Here's why the question of "what is a click" bears so much importance:

When you run Google Ads campaigns, you pay for every click your ad records. This is why it is extremely important to make sure that each and every click is valid (and coming from a lead with good potential). 

If the clicks recorded on your ads are not valid, it basically means you’re just burning money on something that will never convert-- either because those clicks come from your competition or click bots/ click farms or because they come from people who are highly unlikely to make a purchase. 

For example, if you sell fishing equipment and your ads are placed (ahem, cough, cough, by Google “Smart” Campaigns, for example) on a site that reviews ladies’ shoes, it is highly unlikely that you’ll get any results. 

Likewise, if your ads get thousands of clicks but they come from click farms and click bots, you are, again, in trouble.

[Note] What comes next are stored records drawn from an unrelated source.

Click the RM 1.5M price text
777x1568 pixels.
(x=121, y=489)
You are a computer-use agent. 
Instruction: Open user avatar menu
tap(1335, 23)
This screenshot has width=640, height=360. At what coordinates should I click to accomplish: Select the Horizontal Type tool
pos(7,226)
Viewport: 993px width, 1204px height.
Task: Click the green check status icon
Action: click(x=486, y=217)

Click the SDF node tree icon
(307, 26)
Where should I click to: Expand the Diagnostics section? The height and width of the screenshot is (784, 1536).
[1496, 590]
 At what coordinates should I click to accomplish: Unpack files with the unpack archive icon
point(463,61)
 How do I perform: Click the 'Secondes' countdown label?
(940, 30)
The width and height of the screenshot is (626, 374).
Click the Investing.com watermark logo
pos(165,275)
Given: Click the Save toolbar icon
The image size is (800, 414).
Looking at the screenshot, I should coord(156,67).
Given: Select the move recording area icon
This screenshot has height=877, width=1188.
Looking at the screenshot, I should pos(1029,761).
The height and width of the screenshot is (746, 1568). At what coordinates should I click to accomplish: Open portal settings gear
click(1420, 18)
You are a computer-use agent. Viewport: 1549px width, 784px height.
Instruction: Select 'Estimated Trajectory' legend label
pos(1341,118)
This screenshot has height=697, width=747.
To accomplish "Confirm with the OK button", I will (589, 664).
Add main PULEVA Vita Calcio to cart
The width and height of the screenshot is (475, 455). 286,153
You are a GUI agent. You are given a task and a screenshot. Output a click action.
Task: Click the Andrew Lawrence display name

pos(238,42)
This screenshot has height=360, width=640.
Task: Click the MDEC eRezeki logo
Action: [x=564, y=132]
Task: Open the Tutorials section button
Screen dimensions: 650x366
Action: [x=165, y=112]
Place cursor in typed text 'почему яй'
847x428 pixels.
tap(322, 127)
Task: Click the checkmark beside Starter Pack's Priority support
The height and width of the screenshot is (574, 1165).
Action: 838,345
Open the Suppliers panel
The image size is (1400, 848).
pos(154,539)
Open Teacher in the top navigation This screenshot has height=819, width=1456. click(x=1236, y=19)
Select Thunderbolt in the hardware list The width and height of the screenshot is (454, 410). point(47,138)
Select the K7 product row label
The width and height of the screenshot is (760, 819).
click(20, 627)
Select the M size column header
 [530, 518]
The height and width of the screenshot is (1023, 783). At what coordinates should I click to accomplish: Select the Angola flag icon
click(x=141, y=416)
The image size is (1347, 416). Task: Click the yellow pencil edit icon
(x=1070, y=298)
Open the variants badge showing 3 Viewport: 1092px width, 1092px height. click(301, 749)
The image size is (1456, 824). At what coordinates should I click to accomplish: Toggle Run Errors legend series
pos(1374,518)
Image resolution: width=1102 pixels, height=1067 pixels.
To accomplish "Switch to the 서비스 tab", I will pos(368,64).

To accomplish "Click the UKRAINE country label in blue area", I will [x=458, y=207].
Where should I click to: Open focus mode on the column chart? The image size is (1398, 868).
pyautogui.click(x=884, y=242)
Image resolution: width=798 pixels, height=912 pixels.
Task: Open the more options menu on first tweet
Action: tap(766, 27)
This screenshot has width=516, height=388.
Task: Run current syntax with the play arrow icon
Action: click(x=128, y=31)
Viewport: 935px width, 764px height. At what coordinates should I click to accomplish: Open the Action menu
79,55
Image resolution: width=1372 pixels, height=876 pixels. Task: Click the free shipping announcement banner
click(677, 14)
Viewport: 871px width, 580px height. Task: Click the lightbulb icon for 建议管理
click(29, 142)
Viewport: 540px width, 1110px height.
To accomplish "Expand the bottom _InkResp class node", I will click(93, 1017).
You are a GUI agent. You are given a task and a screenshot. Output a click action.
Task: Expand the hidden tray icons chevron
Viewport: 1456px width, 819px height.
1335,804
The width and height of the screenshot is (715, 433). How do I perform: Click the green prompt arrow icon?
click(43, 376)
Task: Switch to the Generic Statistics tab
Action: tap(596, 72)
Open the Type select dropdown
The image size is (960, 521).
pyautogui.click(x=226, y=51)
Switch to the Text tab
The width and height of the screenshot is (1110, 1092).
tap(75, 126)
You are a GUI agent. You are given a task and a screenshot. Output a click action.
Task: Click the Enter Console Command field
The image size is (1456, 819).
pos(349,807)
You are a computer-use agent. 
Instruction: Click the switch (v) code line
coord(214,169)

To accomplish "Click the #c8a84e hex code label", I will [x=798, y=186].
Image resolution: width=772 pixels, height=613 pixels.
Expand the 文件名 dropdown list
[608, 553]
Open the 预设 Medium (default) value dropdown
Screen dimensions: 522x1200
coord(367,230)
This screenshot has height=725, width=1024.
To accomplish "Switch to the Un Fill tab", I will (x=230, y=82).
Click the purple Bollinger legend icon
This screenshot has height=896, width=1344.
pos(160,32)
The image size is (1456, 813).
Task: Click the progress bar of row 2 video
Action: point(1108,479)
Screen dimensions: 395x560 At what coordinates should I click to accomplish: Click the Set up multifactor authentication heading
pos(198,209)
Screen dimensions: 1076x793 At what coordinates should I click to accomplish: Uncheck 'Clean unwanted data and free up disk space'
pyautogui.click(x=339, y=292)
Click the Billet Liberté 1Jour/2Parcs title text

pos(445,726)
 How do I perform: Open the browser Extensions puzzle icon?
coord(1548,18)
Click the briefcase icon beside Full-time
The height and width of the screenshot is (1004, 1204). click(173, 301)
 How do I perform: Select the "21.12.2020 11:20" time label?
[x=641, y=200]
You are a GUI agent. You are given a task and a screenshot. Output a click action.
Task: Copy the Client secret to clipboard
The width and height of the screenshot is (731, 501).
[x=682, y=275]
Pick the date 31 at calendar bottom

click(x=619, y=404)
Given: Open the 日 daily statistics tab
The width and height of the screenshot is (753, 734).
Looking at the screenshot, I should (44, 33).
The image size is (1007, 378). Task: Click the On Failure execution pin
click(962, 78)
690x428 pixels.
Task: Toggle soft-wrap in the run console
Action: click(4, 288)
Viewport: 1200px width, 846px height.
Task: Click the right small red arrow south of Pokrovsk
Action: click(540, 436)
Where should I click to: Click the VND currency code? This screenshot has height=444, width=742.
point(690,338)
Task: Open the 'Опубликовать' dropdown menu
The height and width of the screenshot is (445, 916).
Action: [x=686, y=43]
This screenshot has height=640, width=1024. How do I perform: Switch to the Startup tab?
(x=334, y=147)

Believe it or not, click fraud is a major, multi-billion dollar issue that affects advertisers large and small (and you know it is actually MASSIVE when giants like Uber get click frauded too). 

The issue with click fraud is that Google doesn’t do enough to provide users with the data transparency they need. More often than not, you don’t know where your clicks are coming from and why you are paying for them -- and especially if you use Google’s so-called “Smart Campaigns” (which sounds like a quick “solution”, but fails to deliver results and can dramatically influence your ROAS in a negative sense). 

Here at ClickGUARD, we give data control back to users by providing them with a tool that allows them to forensically analyze all clicks -- and block those coming from fraudulent sources. We’re big on transparency, and we’ll stay this way forever and ever and ever or for as long as clicks and PPC exist (whichever comes first). 

Jason is a passionate data-driven specialist with extensive PPC & SEO experience. When not writing about SEM he can be found surfboarding the wildest ocean waves of the Argentinian coast.